スカイライナーとはここが違う!京成電鉄が導入する成田空港直結「新有料特急」最大の利点

 インバウンドの急増によって、東京~成田空港間の交通需要がかつてないほど高まる中、京成電鉄は現行の「スカイライナー」に加え、押上駅と成田空港を結ぶ新たな有料特急を導入すると発表した。観光客の利便性向上と混雑緩和を狙うというが、従来の「スカイライナー」「成田エクスプレス」「リムジンバス」などと比べ、何が違うのか

 スカイライナーは、京成上野駅と成田空港を最速36分で結ぶ速達性が最大の魅力。片道運賃は約2580円(磁気乗車券)で、浅草・上野エリアを訪れる外国人観光客にとってもおなじみの移動手段となっている。これに対し、JR東日本の成田エクスプレスは、東京駅発着で所要時間は最速約54分、運賃は3070円(指定席料金)とやや高めだが、都心の主要ターミナルから乗り換えなしで空港へ直結する点が評価されている。

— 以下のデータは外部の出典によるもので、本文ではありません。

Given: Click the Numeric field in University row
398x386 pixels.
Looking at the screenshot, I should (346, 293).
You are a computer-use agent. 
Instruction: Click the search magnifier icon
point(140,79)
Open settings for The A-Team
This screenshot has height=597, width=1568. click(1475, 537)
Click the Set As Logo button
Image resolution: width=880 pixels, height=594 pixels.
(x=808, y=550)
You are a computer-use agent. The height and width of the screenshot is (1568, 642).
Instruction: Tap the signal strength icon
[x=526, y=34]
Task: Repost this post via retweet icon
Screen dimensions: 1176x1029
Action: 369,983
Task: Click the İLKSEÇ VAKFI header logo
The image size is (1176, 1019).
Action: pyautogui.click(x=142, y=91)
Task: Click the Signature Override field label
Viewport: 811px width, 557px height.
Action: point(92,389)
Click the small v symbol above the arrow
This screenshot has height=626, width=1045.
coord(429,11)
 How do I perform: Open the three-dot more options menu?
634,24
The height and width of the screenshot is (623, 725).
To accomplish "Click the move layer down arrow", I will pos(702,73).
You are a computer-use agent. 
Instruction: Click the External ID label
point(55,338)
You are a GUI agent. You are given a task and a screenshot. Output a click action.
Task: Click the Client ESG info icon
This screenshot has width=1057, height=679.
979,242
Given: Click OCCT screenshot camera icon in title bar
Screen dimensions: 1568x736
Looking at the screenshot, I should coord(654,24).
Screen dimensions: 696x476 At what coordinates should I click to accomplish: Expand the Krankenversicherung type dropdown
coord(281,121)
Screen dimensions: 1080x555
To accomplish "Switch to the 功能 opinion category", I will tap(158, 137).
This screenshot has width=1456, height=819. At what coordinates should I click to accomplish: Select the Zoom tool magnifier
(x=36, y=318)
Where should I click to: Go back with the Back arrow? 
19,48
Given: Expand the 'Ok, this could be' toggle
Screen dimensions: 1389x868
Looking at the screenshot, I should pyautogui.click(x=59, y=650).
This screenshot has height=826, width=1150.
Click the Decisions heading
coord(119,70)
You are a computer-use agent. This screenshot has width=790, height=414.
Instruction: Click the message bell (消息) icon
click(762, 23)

 一方、成田空港リムジンバスは、東京駅や新宿、渋谷、横浜などのターミナルを経由し、予約制で運行される。所要時間は交通状況によって90~120分、料金は片道3100円~3200円程度だ。渋滞に巻き込まれると遅延のリスクがあるものの、大きな荷物を抱えたまま駅を歩かずに乗降できる安心感がある。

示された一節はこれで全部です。